┌─ Given records
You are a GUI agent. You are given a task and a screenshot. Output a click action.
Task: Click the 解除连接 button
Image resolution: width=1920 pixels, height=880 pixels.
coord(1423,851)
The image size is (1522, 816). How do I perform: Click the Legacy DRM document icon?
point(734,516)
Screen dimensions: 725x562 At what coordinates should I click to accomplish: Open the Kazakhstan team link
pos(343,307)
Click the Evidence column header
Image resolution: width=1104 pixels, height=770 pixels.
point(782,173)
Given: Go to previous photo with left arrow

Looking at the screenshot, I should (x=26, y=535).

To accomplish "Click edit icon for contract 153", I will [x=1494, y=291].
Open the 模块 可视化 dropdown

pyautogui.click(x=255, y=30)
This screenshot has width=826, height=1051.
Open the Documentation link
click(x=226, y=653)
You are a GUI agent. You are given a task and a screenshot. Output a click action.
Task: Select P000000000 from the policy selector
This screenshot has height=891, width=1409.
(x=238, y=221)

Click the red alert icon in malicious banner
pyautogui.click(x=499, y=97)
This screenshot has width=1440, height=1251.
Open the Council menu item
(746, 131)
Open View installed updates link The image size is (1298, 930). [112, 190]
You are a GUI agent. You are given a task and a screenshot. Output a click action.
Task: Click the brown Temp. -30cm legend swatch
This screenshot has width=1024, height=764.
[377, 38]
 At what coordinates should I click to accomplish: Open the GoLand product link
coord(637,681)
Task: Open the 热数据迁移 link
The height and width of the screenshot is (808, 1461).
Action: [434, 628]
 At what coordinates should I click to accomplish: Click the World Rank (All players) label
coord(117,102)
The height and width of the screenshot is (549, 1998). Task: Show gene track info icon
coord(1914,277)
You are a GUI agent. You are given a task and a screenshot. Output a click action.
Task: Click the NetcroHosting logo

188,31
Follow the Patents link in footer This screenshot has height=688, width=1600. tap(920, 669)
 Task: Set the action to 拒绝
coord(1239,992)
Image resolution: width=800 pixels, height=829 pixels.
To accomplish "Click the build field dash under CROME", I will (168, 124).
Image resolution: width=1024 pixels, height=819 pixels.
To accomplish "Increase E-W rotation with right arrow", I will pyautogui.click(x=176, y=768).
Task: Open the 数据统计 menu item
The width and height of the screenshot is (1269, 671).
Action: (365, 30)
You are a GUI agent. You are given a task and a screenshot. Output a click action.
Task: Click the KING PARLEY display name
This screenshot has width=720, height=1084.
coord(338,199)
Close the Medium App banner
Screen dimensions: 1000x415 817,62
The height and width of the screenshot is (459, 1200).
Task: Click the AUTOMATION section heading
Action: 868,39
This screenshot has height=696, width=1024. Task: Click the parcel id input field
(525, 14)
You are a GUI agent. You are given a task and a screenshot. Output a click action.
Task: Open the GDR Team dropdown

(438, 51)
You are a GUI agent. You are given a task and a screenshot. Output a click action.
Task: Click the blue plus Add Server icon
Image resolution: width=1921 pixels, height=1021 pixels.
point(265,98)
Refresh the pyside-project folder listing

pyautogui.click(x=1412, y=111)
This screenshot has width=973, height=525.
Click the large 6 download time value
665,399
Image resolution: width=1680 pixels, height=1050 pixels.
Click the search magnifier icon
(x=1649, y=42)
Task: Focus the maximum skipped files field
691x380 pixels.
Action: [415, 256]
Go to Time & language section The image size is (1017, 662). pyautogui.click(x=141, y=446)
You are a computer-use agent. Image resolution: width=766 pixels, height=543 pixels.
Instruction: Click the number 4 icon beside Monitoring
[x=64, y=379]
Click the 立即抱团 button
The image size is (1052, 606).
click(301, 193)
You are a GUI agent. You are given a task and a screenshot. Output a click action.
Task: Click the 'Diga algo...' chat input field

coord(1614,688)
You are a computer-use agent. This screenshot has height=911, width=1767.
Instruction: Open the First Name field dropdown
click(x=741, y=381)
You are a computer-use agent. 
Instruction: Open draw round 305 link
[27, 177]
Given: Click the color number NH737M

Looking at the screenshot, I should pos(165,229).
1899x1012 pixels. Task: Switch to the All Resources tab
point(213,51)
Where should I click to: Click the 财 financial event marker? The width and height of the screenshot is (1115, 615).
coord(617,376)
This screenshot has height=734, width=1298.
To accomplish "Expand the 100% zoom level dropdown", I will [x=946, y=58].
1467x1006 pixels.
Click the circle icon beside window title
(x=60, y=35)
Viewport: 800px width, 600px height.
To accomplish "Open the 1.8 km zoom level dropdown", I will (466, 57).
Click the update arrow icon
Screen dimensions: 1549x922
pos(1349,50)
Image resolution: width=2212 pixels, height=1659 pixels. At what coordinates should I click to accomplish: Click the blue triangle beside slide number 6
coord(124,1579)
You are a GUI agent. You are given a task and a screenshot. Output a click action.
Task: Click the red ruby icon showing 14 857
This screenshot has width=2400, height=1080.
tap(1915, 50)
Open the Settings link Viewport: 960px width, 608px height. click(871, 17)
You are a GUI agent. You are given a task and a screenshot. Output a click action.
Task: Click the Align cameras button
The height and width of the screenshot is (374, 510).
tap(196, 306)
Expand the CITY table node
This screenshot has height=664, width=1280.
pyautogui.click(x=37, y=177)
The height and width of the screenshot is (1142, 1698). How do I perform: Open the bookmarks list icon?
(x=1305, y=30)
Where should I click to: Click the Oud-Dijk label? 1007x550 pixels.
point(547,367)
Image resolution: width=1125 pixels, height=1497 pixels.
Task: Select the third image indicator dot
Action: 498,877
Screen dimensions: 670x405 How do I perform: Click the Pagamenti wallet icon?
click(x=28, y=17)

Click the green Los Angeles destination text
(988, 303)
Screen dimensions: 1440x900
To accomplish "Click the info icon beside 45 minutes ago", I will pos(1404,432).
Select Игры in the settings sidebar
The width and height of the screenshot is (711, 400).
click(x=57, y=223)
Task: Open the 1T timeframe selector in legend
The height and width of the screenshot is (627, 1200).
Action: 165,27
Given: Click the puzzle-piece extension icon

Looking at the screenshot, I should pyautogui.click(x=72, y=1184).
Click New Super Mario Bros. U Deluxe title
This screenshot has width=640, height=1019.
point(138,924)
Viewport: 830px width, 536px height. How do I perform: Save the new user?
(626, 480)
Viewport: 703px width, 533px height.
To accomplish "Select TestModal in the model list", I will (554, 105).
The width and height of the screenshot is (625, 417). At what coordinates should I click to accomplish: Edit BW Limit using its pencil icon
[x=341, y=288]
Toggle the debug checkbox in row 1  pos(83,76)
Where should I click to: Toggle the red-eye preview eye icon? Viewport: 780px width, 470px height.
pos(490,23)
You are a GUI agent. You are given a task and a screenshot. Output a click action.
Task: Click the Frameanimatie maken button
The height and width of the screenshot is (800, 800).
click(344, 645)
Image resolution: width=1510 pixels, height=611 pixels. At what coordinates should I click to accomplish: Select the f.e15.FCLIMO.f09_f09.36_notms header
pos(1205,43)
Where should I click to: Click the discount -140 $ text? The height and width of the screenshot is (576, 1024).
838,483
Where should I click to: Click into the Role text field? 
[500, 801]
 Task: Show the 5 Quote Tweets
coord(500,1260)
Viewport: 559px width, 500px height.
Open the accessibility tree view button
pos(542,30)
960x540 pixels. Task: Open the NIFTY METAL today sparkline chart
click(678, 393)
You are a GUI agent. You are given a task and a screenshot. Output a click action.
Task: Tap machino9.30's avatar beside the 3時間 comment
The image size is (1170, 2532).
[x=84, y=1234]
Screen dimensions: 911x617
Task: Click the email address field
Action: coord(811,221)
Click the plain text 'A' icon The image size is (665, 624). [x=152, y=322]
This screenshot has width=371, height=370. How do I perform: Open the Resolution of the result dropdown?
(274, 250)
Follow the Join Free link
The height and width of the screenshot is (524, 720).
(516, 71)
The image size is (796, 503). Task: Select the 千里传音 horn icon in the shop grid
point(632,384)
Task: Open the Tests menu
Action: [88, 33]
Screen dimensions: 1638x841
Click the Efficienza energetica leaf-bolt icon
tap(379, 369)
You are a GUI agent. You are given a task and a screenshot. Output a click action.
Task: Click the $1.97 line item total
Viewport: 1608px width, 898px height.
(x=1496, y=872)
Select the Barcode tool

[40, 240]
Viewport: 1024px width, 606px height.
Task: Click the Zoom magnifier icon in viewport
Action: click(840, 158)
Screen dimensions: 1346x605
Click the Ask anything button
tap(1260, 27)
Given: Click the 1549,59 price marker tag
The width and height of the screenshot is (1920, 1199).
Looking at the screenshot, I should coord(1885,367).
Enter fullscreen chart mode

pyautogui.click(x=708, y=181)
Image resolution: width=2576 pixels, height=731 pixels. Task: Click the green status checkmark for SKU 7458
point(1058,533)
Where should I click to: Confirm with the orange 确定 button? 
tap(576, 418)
└─
» **To do**
The answer is the run of lines above from the line containing "Open the Settings" through the line containing "Task: Open the 1T", copied exactly and alone.

» **Output of the exercise**
Open the Settings link Viewport: 960px width, 608px height. click(871, 17)
You are a GUI agent. You are given a task and a screenshot. Output a click action.
Task: Click the Align cameras button
The height and width of the screenshot is (374, 510).
tap(196, 306)
Expand the CITY table node
This screenshot has height=664, width=1280.
pyautogui.click(x=37, y=177)
The height and width of the screenshot is (1142, 1698). How do I perform: Open the bookmarks list icon?
(x=1305, y=30)
Where should I click to: Click the Oud-Dijk label? 1007x550 pixels.
point(547,367)
Image resolution: width=1125 pixels, height=1497 pixels.
Task: Select the third image indicator dot
Action: 498,877
Screen dimensions: 670x405 How do I perform: Click the Pagamenti wallet icon?
click(x=28, y=17)

Click the green Los Angeles destination text
(988, 303)
Screen dimensions: 1440x900
To accomplish "Click the info icon beside 45 minutes ago", I will pos(1404,432).
Select Игры in the settings sidebar
The width and height of the screenshot is (711, 400).
click(x=57, y=223)
Task: Open the 1T timeframe selector in legend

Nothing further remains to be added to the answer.